*What you need to do*
What follows is data; output all of it exactly as given.

========

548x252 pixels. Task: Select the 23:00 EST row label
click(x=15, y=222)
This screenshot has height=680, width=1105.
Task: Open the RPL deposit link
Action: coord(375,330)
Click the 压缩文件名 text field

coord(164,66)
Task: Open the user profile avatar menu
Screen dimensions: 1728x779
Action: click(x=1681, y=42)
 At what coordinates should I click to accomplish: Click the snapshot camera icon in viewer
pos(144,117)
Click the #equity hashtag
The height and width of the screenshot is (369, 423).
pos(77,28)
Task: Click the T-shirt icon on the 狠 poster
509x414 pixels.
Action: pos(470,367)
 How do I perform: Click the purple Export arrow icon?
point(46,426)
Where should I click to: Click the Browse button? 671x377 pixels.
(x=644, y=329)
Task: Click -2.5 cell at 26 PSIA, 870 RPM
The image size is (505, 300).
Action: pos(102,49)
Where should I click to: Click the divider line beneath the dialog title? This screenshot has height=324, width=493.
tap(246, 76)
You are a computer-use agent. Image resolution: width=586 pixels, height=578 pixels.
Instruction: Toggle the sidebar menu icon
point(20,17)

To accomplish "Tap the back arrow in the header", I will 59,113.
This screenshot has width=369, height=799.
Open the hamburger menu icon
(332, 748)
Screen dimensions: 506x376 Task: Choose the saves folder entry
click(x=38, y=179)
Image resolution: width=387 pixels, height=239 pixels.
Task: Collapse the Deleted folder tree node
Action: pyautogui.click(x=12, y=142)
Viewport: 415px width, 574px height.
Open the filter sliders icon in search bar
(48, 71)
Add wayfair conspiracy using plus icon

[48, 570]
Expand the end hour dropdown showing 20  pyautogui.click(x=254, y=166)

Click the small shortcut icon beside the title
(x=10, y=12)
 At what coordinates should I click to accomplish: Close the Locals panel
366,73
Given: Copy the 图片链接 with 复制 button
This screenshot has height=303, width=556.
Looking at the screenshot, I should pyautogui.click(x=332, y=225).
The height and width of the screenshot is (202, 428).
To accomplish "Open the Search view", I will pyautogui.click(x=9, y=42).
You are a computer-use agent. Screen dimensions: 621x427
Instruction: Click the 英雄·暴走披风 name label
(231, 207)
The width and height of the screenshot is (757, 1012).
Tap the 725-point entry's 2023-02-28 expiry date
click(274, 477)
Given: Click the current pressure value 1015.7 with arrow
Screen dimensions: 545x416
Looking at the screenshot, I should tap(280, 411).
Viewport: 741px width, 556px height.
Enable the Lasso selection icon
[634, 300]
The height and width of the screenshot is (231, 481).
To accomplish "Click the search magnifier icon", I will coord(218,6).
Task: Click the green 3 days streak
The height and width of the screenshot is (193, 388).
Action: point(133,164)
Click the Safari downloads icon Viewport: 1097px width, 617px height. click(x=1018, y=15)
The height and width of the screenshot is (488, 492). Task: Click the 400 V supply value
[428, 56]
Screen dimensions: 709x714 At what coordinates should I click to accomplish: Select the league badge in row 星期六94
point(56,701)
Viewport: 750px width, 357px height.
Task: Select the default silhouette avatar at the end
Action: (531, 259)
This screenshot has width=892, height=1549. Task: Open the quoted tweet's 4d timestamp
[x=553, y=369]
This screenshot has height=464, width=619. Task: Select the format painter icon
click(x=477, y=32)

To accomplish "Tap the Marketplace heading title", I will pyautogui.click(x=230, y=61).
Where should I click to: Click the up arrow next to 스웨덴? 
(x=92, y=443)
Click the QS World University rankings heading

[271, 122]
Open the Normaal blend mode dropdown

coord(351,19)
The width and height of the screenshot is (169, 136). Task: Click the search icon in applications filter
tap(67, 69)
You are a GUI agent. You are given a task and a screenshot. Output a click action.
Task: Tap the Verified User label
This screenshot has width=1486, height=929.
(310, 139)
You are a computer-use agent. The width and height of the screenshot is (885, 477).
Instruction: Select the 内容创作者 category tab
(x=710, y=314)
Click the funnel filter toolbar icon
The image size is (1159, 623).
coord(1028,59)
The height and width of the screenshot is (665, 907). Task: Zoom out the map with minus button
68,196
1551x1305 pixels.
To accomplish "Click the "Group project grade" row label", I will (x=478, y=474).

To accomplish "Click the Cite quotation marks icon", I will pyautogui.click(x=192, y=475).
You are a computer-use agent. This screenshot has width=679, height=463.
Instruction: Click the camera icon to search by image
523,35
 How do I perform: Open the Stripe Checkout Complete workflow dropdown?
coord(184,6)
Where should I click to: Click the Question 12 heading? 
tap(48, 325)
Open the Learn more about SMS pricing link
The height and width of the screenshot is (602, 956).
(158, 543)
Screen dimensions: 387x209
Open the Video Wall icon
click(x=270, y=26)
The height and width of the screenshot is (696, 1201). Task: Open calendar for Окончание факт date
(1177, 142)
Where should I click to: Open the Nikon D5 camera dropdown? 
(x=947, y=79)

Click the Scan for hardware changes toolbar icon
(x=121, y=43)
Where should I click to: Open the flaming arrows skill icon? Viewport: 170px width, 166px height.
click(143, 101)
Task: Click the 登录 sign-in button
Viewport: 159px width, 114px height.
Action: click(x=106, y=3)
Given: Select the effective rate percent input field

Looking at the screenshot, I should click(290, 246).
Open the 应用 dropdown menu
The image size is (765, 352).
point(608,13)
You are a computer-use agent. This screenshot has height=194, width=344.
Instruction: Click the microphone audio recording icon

========

*Response to the task*
548x252 pixels. Task: Select the 23:00 EST row label
click(x=15, y=222)
This screenshot has height=680, width=1105.
Task: Open the RPL deposit link
Action: coord(375,330)
Click the 压缩文件名 text field

coord(164,66)
Task: Open the user profile avatar menu
Screen dimensions: 1728x779
Action: click(x=1681, y=42)
 At what coordinates should I click to accomplish: Click the snapshot camera icon in viewer
pos(144,117)
Click the #equity hashtag
The height and width of the screenshot is (369, 423).
pos(77,28)
Task: Click the T-shirt icon on the 狠 poster
509x414 pixels.
Action: pos(470,367)
 How do I perform: Click the purple Export arrow icon?
point(46,426)
Where should I click to: Click the Browse button? 671x377 pixels.
(x=644, y=329)
Task: Click -2.5 cell at 26 PSIA, 870 RPM
The image size is (505, 300).
Action: pos(102,49)
Where should I click to: Click the divider line beneath the dialog title? This screenshot has height=324, width=493.
tap(246, 76)
You are a computer-use agent. Image resolution: width=586 pixels, height=578 pixels.
Instruction: Toggle the sidebar menu icon
point(20,17)

To accomplish "Tap the back arrow in the header", I will 59,113.
This screenshot has width=369, height=799.
Open the hamburger menu icon
(332, 748)
Screen dimensions: 506x376 Task: Choose the saves folder entry
click(x=38, y=179)
Image resolution: width=387 pixels, height=239 pixels.
Task: Collapse the Deleted folder tree node
Action: pyautogui.click(x=12, y=142)
Viewport: 415px width, 574px height.
Open the filter sliders icon in search bar
(48, 71)
Add wayfair conspiracy using plus icon

[48, 570]
Expand the end hour dropdown showing 20  pyautogui.click(x=254, y=166)

Click the small shortcut icon beside the title
(x=10, y=12)
 At what coordinates should I click to accomplish: Close the Locals panel
366,73
Given: Copy the 图片链接 with 复制 button
This screenshot has height=303, width=556.
Looking at the screenshot, I should pyautogui.click(x=332, y=225).
The height and width of the screenshot is (202, 428).
To accomplish "Open the Search view", I will pyautogui.click(x=9, y=42).
You are a computer-use agent. Screen dimensions: 621x427
Instruction: Click the 英雄·暴走披风 name label
(231, 207)
The width and height of the screenshot is (757, 1012).
Tap the 725-point entry's 2023-02-28 expiry date
click(274, 477)
Given: Click the current pressure value 1015.7 with arrow
Screen dimensions: 545x416
Looking at the screenshot, I should tap(280, 411).
Viewport: 741px width, 556px height.
Enable the Lasso selection icon
[634, 300]
The height and width of the screenshot is (231, 481).
To accomplish "Click the search magnifier icon", I will coord(218,6).
Task: Click the green 3 days streak
The height and width of the screenshot is (193, 388).
Action: point(133,164)
Click the Safari downloads icon Viewport: 1097px width, 617px height. click(x=1018, y=15)
The height and width of the screenshot is (488, 492). Task: Click the 400 V supply value
[428, 56]
Screen dimensions: 709x714 At what coordinates should I click to accomplish: Select the league badge in row 星期六94
point(56,701)
Viewport: 750px width, 357px height.
Task: Select the default silhouette avatar at the end
Action: (531, 259)
This screenshot has width=892, height=1549. Task: Open the quoted tweet's 4d timestamp
[x=553, y=369]
This screenshot has height=464, width=619. Task: Select the format painter icon
click(x=477, y=32)

To accomplish "Tap the Marketplace heading title", I will pyautogui.click(x=230, y=61).
Where should I click to: Click the up arrow next to 스웨덴? 
(x=92, y=443)
Click the QS World University rankings heading

[271, 122]
Open the Normaal blend mode dropdown

coord(351,19)
The width and height of the screenshot is (169, 136). Task: Click the search icon in applications filter
tap(67, 69)
You are a GUI agent. You are given a task and a screenshot. Output a click action.
Task: Tap the Verified User label
This screenshot has width=1486, height=929.
(310, 139)
You are a computer-use agent. The width and height of the screenshot is (885, 477).
Instruction: Select the 内容创作者 category tab
(x=710, y=314)
Click the funnel filter toolbar icon
The image size is (1159, 623).
coord(1028,59)
The height and width of the screenshot is (665, 907). Task: Zoom out the map with minus button
68,196
1551x1305 pixels.
To accomplish "Click the "Group project grade" row label", I will (x=478, y=474).

To accomplish "Click the Cite quotation marks icon", I will pyautogui.click(x=192, y=475).
You are a computer-use agent. This screenshot has width=679, height=463.
Instruction: Click the camera icon to search by image
523,35
 How do I perform: Open the Stripe Checkout Complete workflow dropdown?
coord(184,6)
Where should I click to: Click the Question 12 heading? 
tap(48, 325)
Open the Learn more about SMS pricing link
The height and width of the screenshot is (602, 956).
(158, 543)
Screen dimensions: 387x209
Open the Video Wall icon
click(x=270, y=26)
The height and width of the screenshot is (696, 1201). Task: Open calendar for Окончание факт date
(1177, 142)
Where should I click to: Open the Nikon D5 camera dropdown? 
(x=947, y=79)

Click the Scan for hardware changes toolbar icon
(x=121, y=43)
Where should I click to: Open the flaming arrows skill icon? Viewport: 170px width, 166px height.
click(143, 101)
Task: Click the 登录 sign-in button
Viewport: 159px width, 114px height.
Action: click(x=106, y=3)
Given: Select the effective rate percent input field

Looking at the screenshot, I should click(290, 246).
Open the 应用 dropdown menu
The image size is (765, 352).
point(608,13)
You are a computer-use agent. This screenshot has height=194, width=344.
Instruction: Click the microphone audio recording icon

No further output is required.